## WHAT YOU HAVE TO DO
A single number is wanted: how many lines of the records below contain the word "will".

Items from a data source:
----

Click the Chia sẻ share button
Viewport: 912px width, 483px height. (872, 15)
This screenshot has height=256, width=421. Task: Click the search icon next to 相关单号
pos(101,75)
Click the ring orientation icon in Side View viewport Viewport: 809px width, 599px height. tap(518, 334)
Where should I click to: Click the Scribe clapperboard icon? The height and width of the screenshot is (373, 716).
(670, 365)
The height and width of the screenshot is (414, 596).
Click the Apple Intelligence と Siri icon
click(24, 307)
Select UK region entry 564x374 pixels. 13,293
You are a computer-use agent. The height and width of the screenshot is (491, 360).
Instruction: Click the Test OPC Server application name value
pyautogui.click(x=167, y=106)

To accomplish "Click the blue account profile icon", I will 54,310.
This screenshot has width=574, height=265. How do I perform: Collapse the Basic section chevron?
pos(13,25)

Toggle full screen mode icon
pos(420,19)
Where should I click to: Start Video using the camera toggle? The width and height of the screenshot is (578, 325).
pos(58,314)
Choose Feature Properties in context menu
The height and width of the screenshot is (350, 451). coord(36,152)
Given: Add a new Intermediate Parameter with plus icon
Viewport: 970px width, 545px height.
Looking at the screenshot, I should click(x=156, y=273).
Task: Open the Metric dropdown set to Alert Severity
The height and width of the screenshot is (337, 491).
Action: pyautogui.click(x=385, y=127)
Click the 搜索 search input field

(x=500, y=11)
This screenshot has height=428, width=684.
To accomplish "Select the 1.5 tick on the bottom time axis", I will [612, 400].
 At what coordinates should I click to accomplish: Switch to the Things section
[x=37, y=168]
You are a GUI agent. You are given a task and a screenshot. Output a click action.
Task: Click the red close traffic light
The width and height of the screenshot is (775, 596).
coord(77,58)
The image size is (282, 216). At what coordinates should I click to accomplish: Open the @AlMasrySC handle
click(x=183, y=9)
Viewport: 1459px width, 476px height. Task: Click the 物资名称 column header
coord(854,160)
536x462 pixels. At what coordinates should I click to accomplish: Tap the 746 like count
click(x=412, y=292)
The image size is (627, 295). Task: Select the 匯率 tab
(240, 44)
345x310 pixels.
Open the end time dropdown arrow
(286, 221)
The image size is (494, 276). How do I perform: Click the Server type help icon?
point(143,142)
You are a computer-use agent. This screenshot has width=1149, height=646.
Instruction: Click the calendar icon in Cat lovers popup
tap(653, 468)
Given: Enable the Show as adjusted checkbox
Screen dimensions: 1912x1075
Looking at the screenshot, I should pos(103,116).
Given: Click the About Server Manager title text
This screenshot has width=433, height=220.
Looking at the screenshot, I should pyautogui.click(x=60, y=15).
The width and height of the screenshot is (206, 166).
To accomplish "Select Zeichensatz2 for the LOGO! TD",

----

## WRITTEN REPLY
2